Friday 13 March 2015

Washing Machines

One of the most striking differences between the “developing” and “developed” worlds is how much more time it takes people in the former just to manage everyday life.  You don’t have a car, so you walk everywhere or ride public transportation. You can’t afford pre-cut or prepared foods, so every meal is a time-consuming production. But what we residents of the wealthy West may never have thought of is how much time people in the developing world spend washing clothes.

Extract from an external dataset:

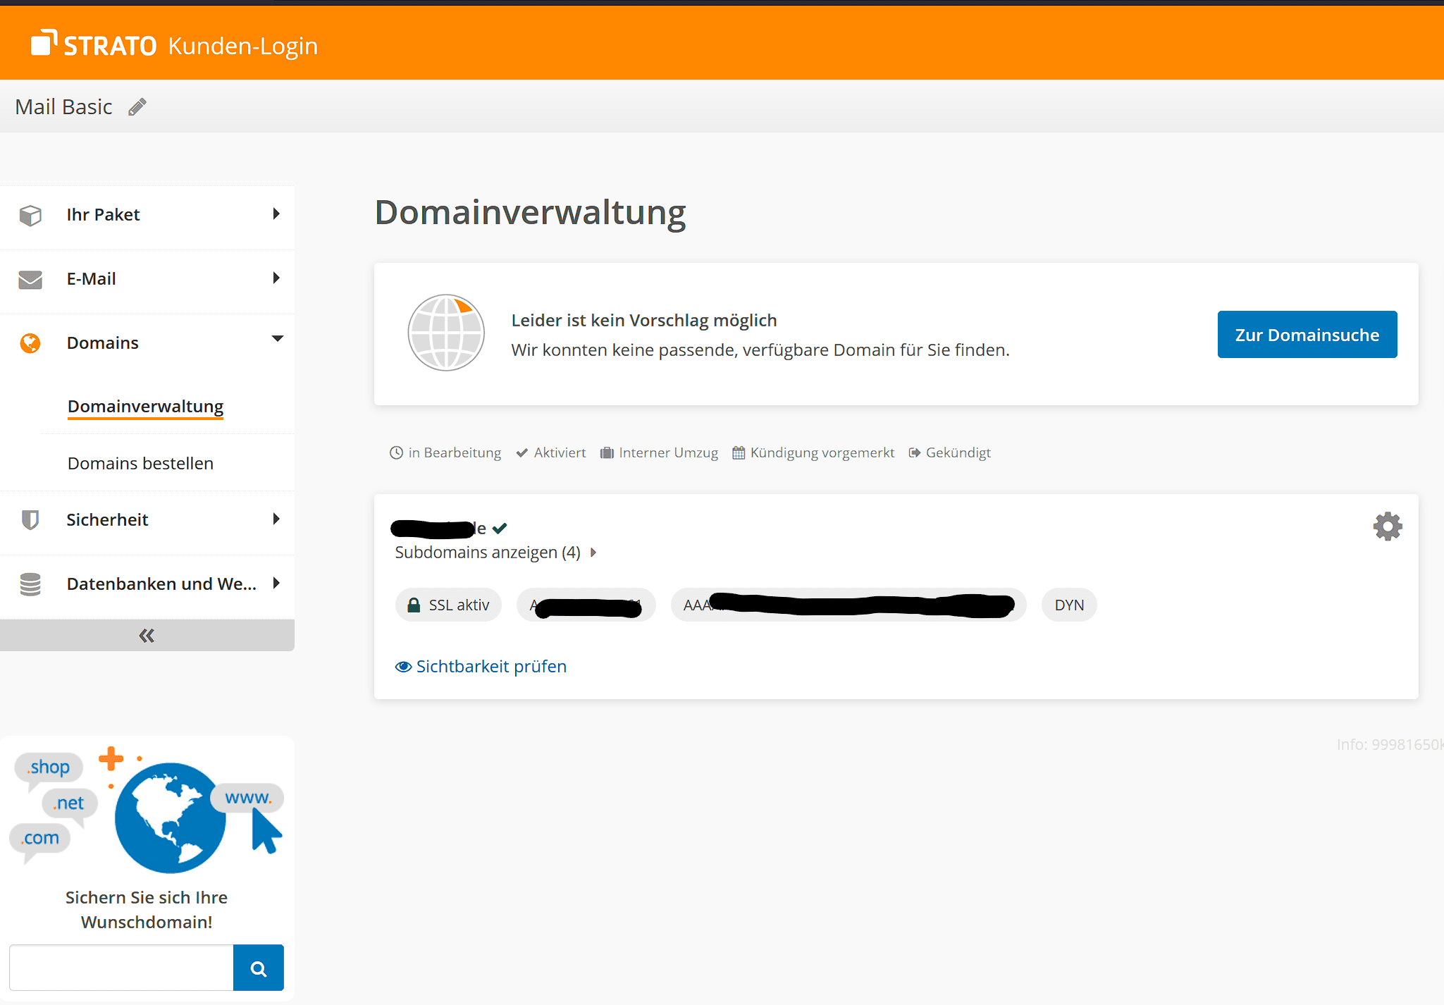The image size is (1444, 1005).
Task: Click Zur Domainsuche button
Action: [1307, 335]
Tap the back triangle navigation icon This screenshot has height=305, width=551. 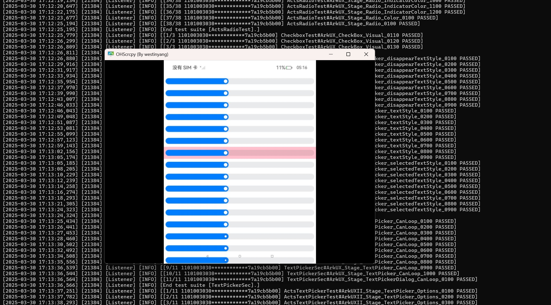tap(207, 256)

In East Africa most people wash their laundry by hand, either their own hands or those of someone they hire for the job. If you’ve never washed a pair of jeans by hand, let me tell you it is hard work. I remember two decades ago in Kenya when I had three small children, including an infant in cloth diapers, I found myself for a period of weeks without someone to help me do laundry. I spent at least two hours a day washing clothes. When that brief phase of my life mercifully came to a close my husband Jim declared we would never go through that again. The physical labor had made me terribly grumpy.

So for university students here in Uganda, no dropping quarters or shillings in the Laundromat. Guys and girls alike scrub their clothes in a sudsy bucket of water, wring them out, and hang them up on the communal drying lines.

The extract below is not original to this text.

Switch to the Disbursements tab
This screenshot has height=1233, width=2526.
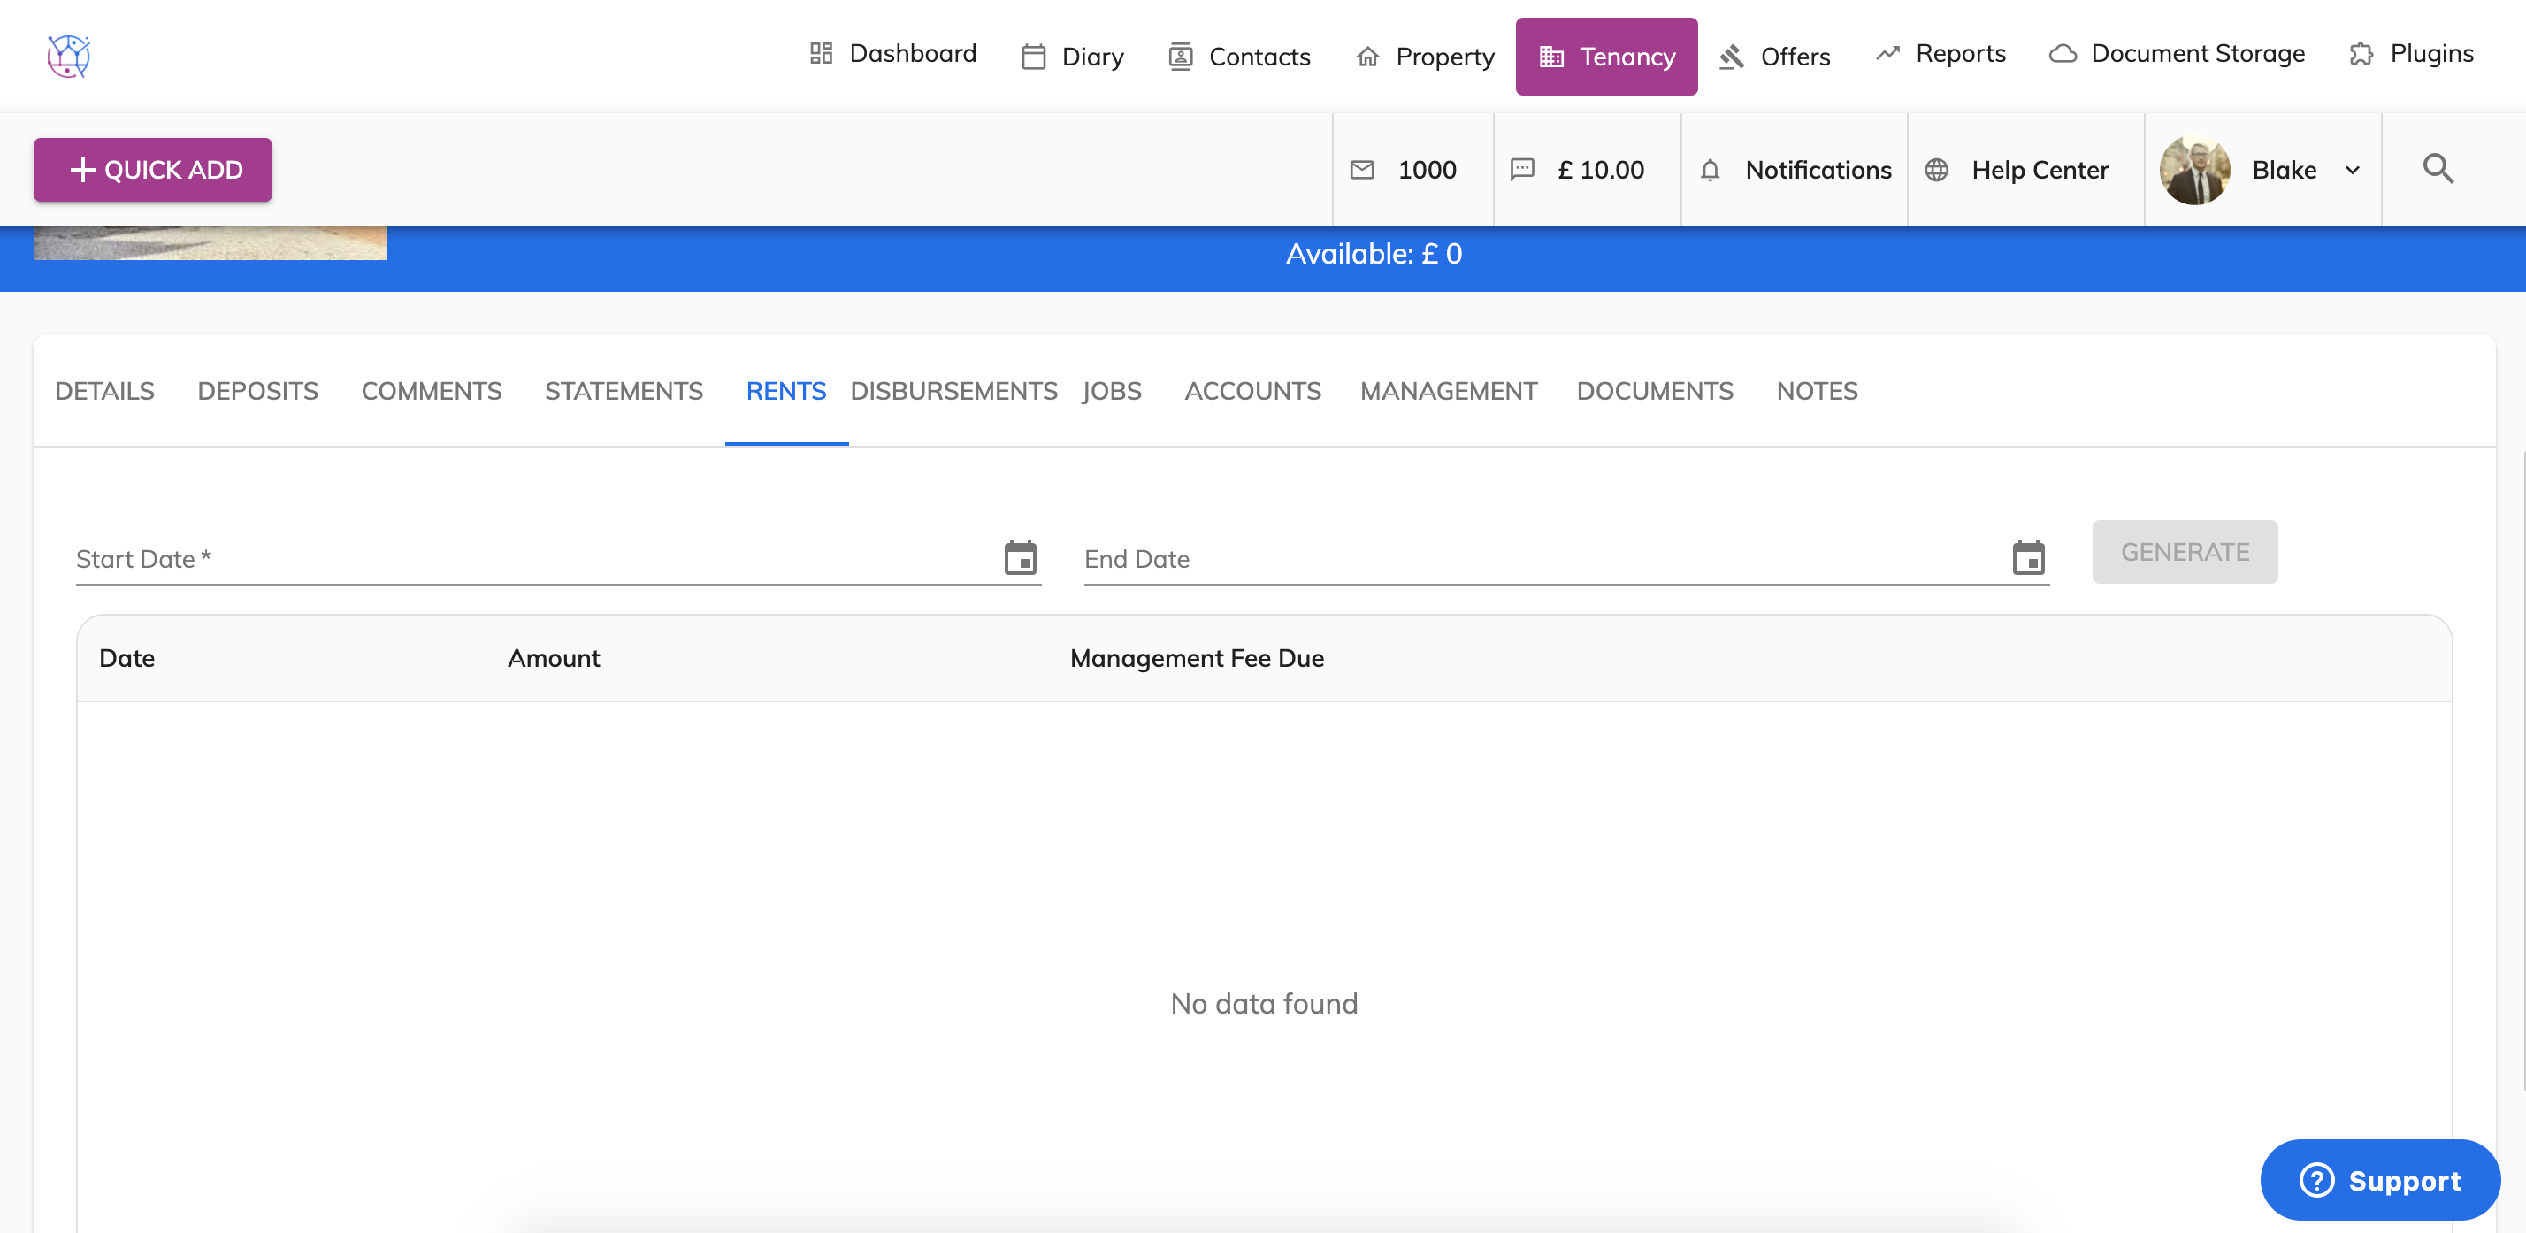click(953, 390)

(Below: laundry lines outside the men’s hostel at UCU on an unfortunately windy afternoon. There's often at least one student outside of the frame of the photo to the left bending over a plastic laundry tub.)


Of course the most important outcome of washing all your clothes by hand isn’t physical exhaustion—African women aren’t as wimpy as I am. As Swedish professor of public health Hans Rosling points out, the hours women all over the world spend hand washing every day are hours not available for going to the library, training their children, educating themselves, and engaging in a whole range of creative pursuits. For this reason Rosling calls the washing machine the greatest invention of the industrial revolution.  (See the link below for his TED talk on the washing machine plus other marvelous videos on public health. http://www.gapminder.org/videos/)

So, if you’re at home when you read this and you’ve got a washing machine, walk into your laundry room right now and thank God for it. It's revolutionizing your life and you didn't even know it!